You’d think someone would come up with a more automated way to perform a morale check.
Over the past year, a U.S.-based IT staffing firm called the Hudson Highland Group has been issuing a series of periodic reports on the mental state of IT workers across America. The company has created what it describes as a “”confidence index”” that rates optimism among industry professionals. Things were kind of low in May, but the summer months seem to be agreeing with people. In its most recent report, Hudson said confidence levels rose to 112.2 in July and up to 115.9 in August (the base score is 100). The sample is about 350. This is the highest the index has risen, leading Hudson to conclude IT departments aren’t as worried about losing their jobs. After all, the percentage of those who said they feared the axe fell by four per cent in August, although close to a quarter of all those surveyed still fear a pink slip.
In Canada, we tend to see more research from companies such as RHI Consulting, who conduct ongoing surveys that highlight hiring expectations and in-demand skills. Hudson’s confidence index represents something different, and should be taken as a sign of recognition in the human resource industry that morale is directly linked to meeting business objectives. We’ve gone through a similar exercise internally. After filling out a detailed employee survey, our answers were represented by different colours, which are laid out on a pie chart. In our case, you wanted to see as much blue as possible — that was the colour of a satisfied, fulfilled employee.
The IT industry might seem a simple one to measure in this way, because most of the key stress points are so widely discussed. There is the general pressure of responding to user problems. There is the threat of outsourcing, or at the very least major cost-cutting that could hamper one’s ability to do a good job. There’s all the social skills stuff. Nonetheless, Hudson’s index relies on questions such as, “”Generally speaking, are you happy with your current job?”” That doesn’t give you much in the way of actionable data.
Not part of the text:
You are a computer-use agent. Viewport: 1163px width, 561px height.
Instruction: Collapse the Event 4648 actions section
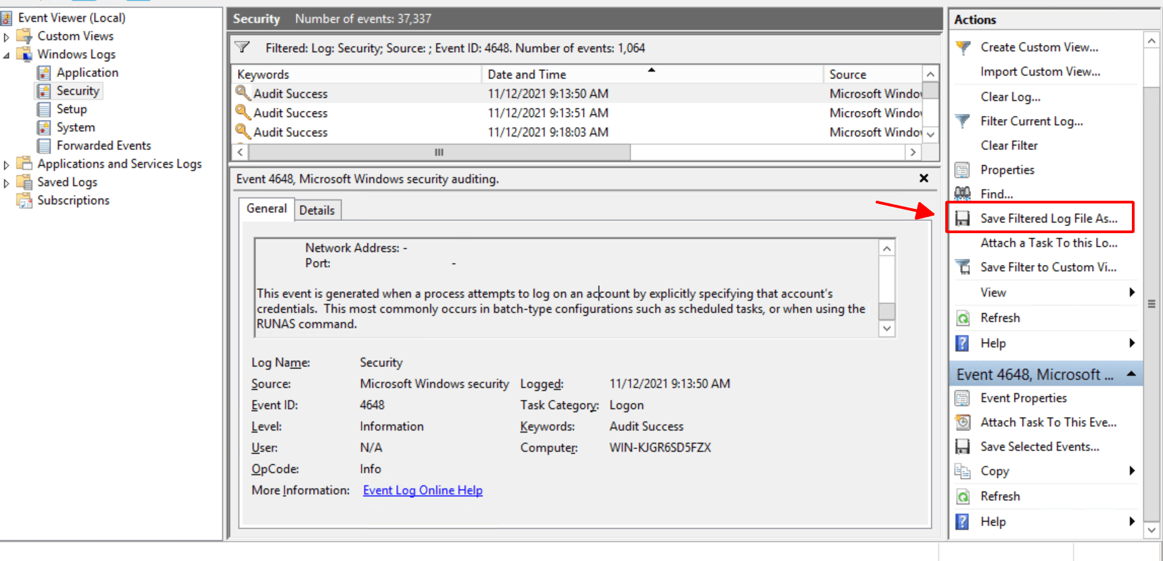[1131, 374]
If we’re supposed to pay attention to this kind of benchmark, shouldn’t there be the kind of granular data we might see in a business intelligence report that would not only identify what was going on, but do so in a way that helped us figure out how to respond?
There are a few basics to employee retention everyone knows, but some apply to IT more than others. Most happy workers, for example, appreciate a degree of freedom and supportive peer relationships. IT managers are being brought into projects with all kinds of business units, and a good survey would explore whether they are respected for their efforts or treated like tactical lackeys. Morale also tends to be high when employees can see a long-term future with their current employer. Outsourcing fears aside, a better index might ask respondents about the kind of roles they would like to take on in the future — even business roles that have little to do with technology. If they can’t come up with anything, senior executives and HR managers would know what they have to work on.
General questions rarely give you specific answers. That’s why an IT confidence index should not simply look at overall morale, but what kind of projects employees enjoyed the most.